Inferential statistics

This page explains the basic principles of inferential statistics and tests that are relevant for corpus linguistic data. No programming knowledge is required. For an excellent introduction to analysing corpus data using R, a programming language for statistics, refer to the Statistics page at the University of Mannheim’s Anglistik Toolbox IV.


When we test for statistical significance, we determine whether the differences (e.g. between two different varieties of English) we found are genuine differences or whether they are just due to chance. Another way of thinking about inferential statistics is to establish whether the independent variable influences the dependent variable. The dependent variable is what we measure or count. In corpus linguistics, they’re usually frequency counts, but in other types of research, dependent variables can for example be reaction times or ratings on Likert scales from questionnaires. The independent variable, on the other hand, is a factor that (might) influence the dependent variable (for example region, register/situation, time frame, gender, age…). Thus, we say that the value of the dependent variable ‘depends’ on the value of the independent variable. Variables can have two or more variants. The variable “going-to future” , for instance, has the realisational variants “going to”, “gonna”, and even “ona”.

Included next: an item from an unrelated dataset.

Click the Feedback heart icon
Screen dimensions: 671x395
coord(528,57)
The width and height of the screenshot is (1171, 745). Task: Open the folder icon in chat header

Significance tests calculate a likelihood of the results arising only due to chance and present the result in the form of a p-value. The smaller this value, the lower the likelihood that the differences only came about randomly. In other words, those tests evaluate the effect of an independent variable on the dependent variable. They test the null hypothesis (there is no effect/no relationship between X and Y) against the alternative hypothesis (there is a relationshop between X and Y) and calculate a likelihood of the results arising only due to chance (that is, a likelihood of the null hypothesis being true).

The results are expressed as p-value, a number between 0 and 1 that corresponds to 0%-100%. A p-value of 1 would therefore mean a 100% chance of the null hypothesis being true. In that case, we could conclude that the independent variable doesn’t influence the dependent variable at all.

Therefore, the smaller the p-value, the better: the smaller the p-value, the lower the likelihood that the differences only came about randomly. If the p-value is small enough, we can reject the null hypothesis and conclude that the independent variable has an effect on the dependent variable.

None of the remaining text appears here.